With the increasing union mobilizations in Rio de Janeiro, president Hermes took an attitude hitherto unheard of in the First Brazilian Republic, which tended to repress union movements; In 1912, by transporting and providing facilities, he sponsored the holding of the Fourth Brazilian Workers Congress, which had been organized by his son, then deputy Mário Hermes. Such government action, however, was viewed with suspicion by union leaders, who disliked the so-called "yellow" unionist current, which sought collaboration with the government.

He was the only president to marry during the presidential term, his first wife, Orsina Francioni da Fonseca, whom he married on 16 April 1879, died on 30 November 1912. His second wife was the caricaturist Nair de Tefé von Hoonholtz, daughter of the Baron of Tefé.
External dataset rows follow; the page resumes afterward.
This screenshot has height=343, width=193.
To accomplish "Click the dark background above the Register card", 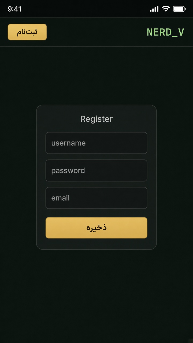I will (97, 76).
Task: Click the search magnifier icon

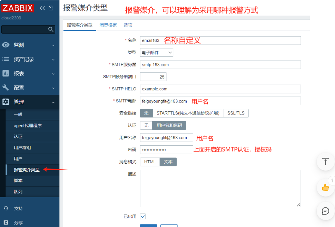Action: pos(51,29)
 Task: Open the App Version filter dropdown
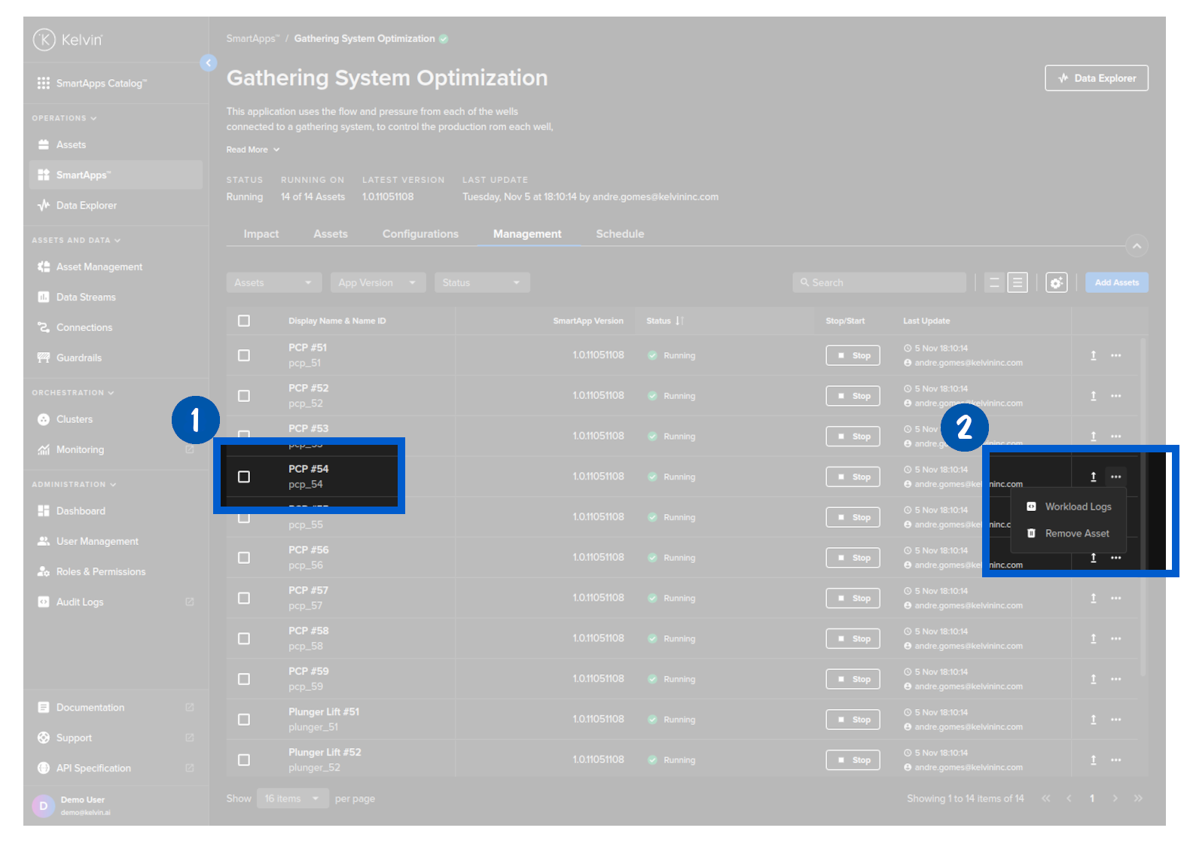coord(377,283)

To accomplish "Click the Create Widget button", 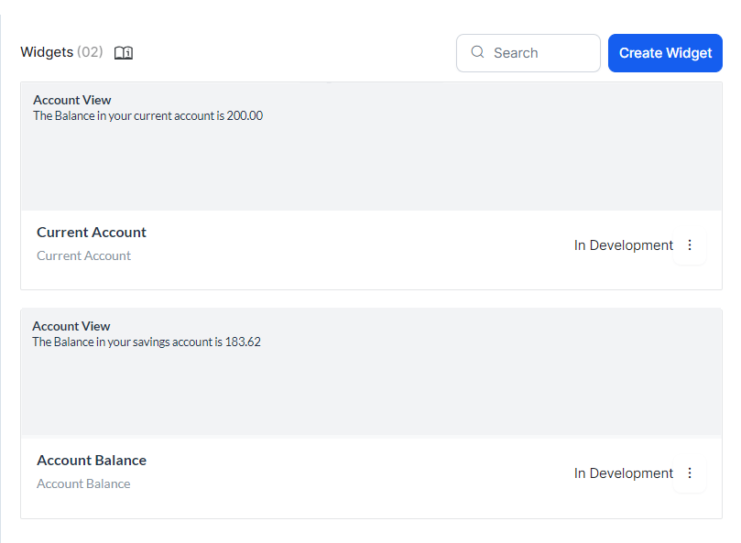I will (x=665, y=53).
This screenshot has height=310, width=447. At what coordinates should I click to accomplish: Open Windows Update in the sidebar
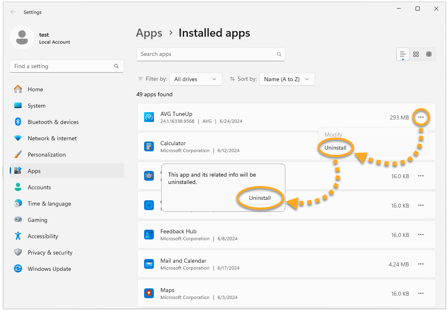click(49, 269)
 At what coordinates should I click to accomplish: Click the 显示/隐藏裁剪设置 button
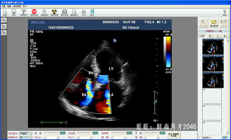click(x=174, y=135)
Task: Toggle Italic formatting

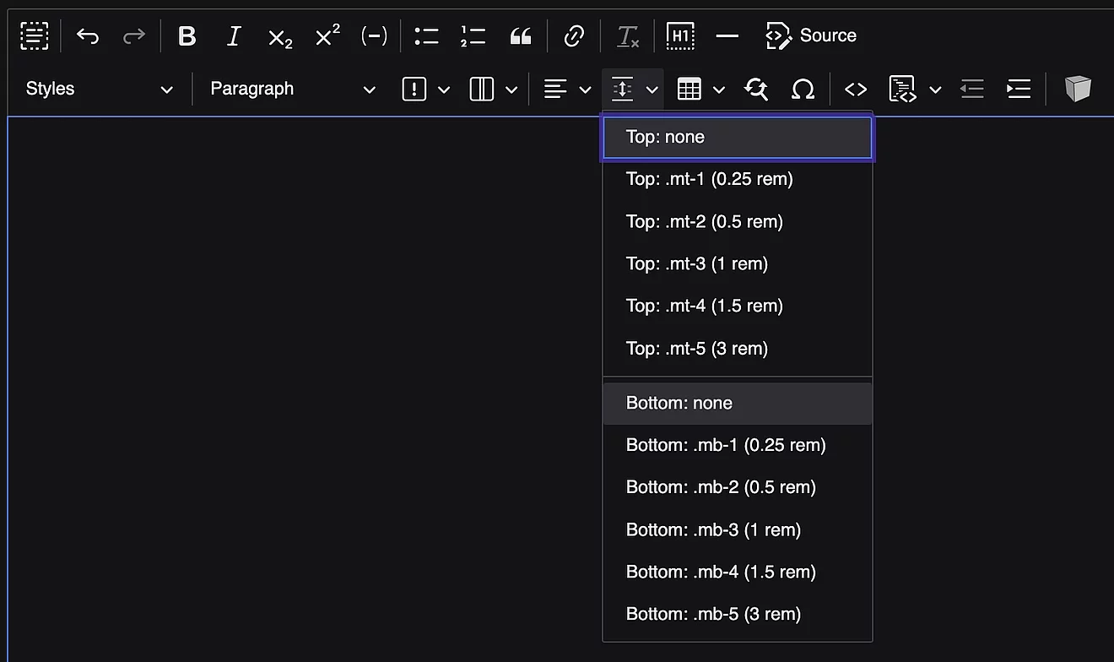Action: 234,36
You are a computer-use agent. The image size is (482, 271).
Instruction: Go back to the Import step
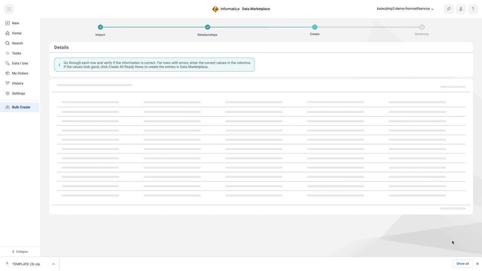coord(100,27)
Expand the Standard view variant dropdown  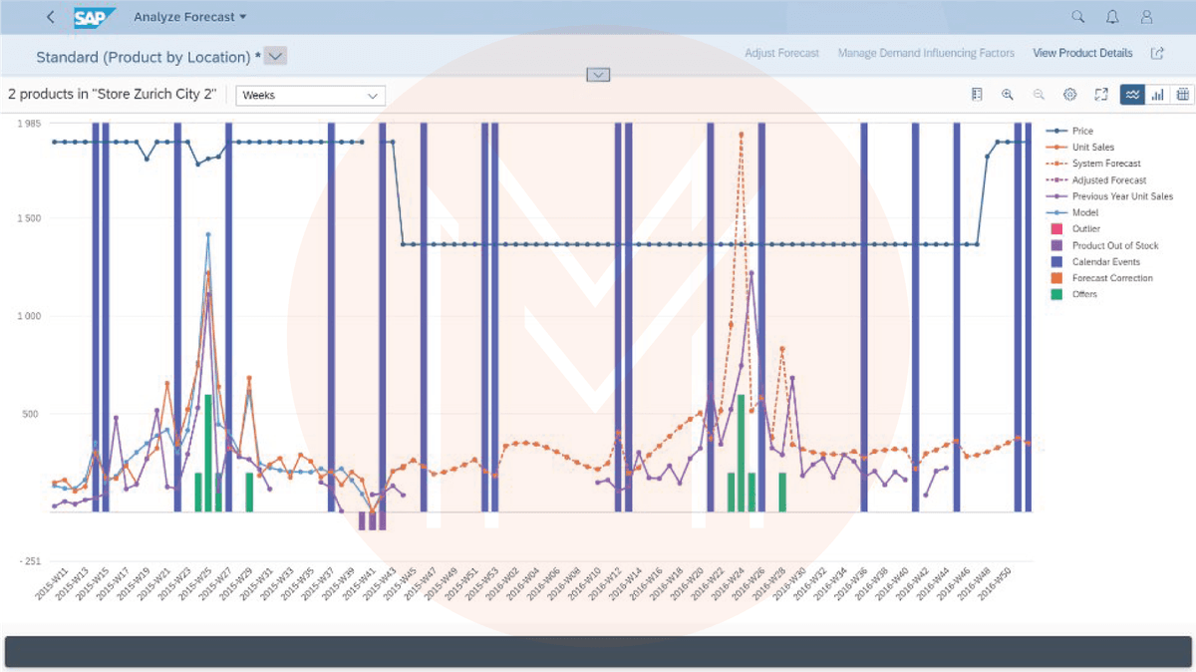pyautogui.click(x=276, y=57)
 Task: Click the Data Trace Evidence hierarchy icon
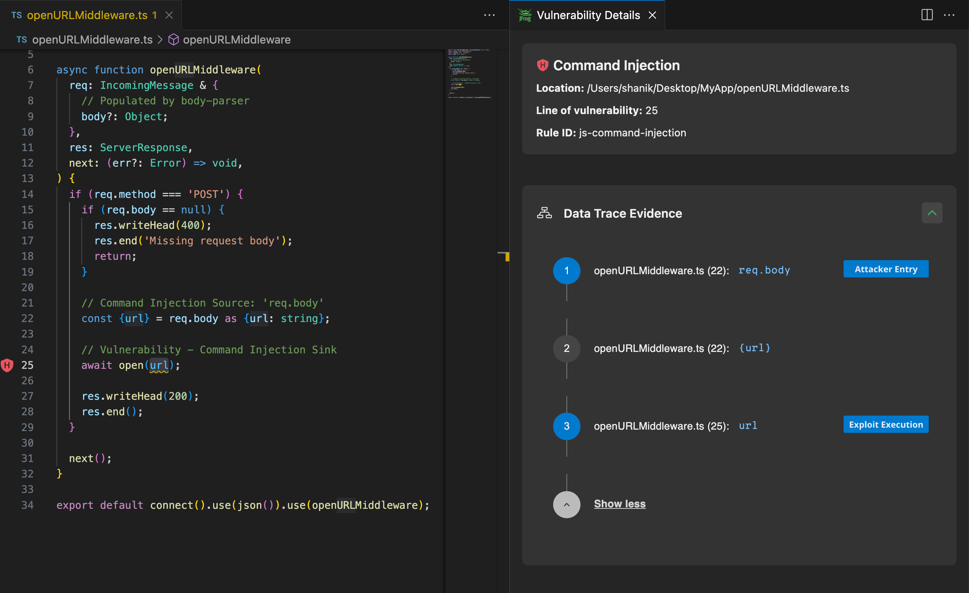[544, 213]
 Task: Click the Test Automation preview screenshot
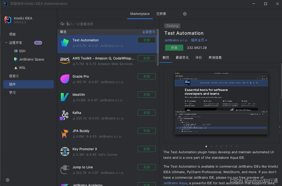[x=221, y=103]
Nair would later be considered a feminist; she took part in the first celebrations of the International Women's Year. The civil and religious ceremonies took place on 8 December 1913, at the Rio Negro Palace, in Petrópolis.

During his government, a decree was issued instituting the use of the presidential sash in Brazil. Hermes da Fonseca was the first president to use it and the first to pass it on to his successor. Since then, all presidents have received it on inauguration.

Hermes da Fonseca is one of the only three military officers who reached the presidency of the republic in a direct and electoral way. The other two were Eurico Gaspar Dutra and Jair Bolsonaro. Throughout his tenure he was in military uniform, including during ministerial meetings.

== Later years ==

Upon leaving the presidency, in November 1914, he ran for the Senate for Rio Grande do Sul, but refused to assume the chair, due to the murder of Pinheiro Machado, on the day he was supposed to be inaugurated, in September 1915. He then traveled to Europe, moving away from politics, and only returned to Brazil in 1920, after living in Switzerland for six years, when a new presidential campaign began.

Affectionately welcomed by the military, he was led to the presidency of the Military Club in 1921. In this condition he came into conflict with the government of Epitácio Pessoa by honoring the political forces that supported Nilo Peçanha's candidacy, in the "republican reaction" movement, and getting involved in the failed military revolt of 1922, known as the Copacabana Fort revolt.

During the 1922 presidential election, fake letters with offensive content directed at Hermes da Fonseca, where he was called "a sergeant without composure", were attributed to Artur Bernardes, which caused immense turmoil in those elections.

Fonseca's arrest was then ordered by president Epitácio Pessoa on 2 July 1922. The following day he was released by order of the same president Epitácio. Arrested again on July 5, accused of conspiracy in the revolt that began on that date in Rio de Janeiro, he spent six months in prison, released on habeas corpus in January 1923. Sick, he retired to Petrópolis, staying with his in-laws, the barons of Tefé. There he died on 9 September 1923. He was buried in the city's cemetery.